There are two Rafael Nadal story lines swirling about during this first week of the Australian Open. One involves the 20-time Grand Slam winner’s lower back, which, in his words, is not great, though it did not get in the way of his efficient, straight-sets win over Laslo Djere of Serbia in the first round Tuesday.
The second story line involves a 17-year-old Spaniard named Carlos Alcaraz who has suddenly become known as “the next Rafa.” Nadal’s decision to practice with Alcaraz last week, in the final days leading up to the year’s first Grand Slam event, raised the volume of the hype surrounding the teenage prodigy.

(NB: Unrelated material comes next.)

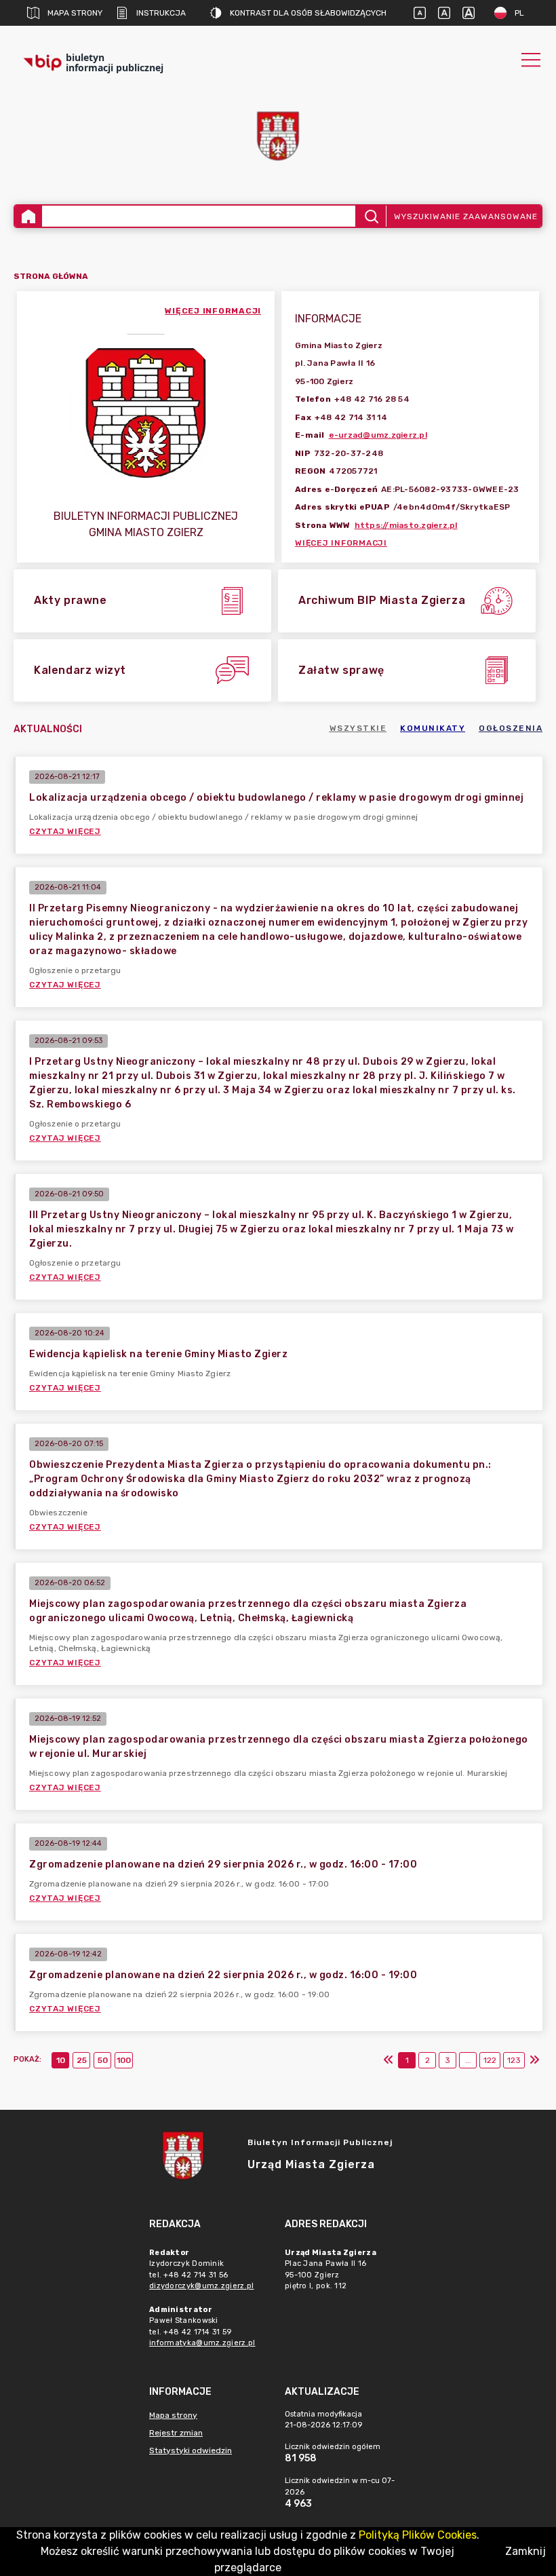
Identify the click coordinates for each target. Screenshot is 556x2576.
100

“He has intensity, he has the passion, he has the shots,” Nadal said of Alcaraz. “Then it’s all about how much you are able to improve during the next couple of years. It depends on how much you will be able to improve that will make the difference of whether he’s going to be very good, or if you’re going to be an amazing champion.”
Prematurely declaring a teenager a future legend is as much a part of tennis as fuzzy yellow balls. For several years Grigor Dimitrov of Bulgaria was called Baby Fed because his precocious creativity and all-around game resembled that of the Swiss great Roger Federer. That was nearly a decade ago. Dimitrov is now 29, ranked 21st and still looking for his first Grand Slam title.
There is always a yearning for the next big thing, and so the buzz around Alcaraz persists.
“It’s been a while since we had a young Spaniard came along like this with the promise he is showing at his age,” said Jim Courier, the former world No 1 and a two-time champion in Australia, referring to when Nadal announced himself with a win over Federer at 17.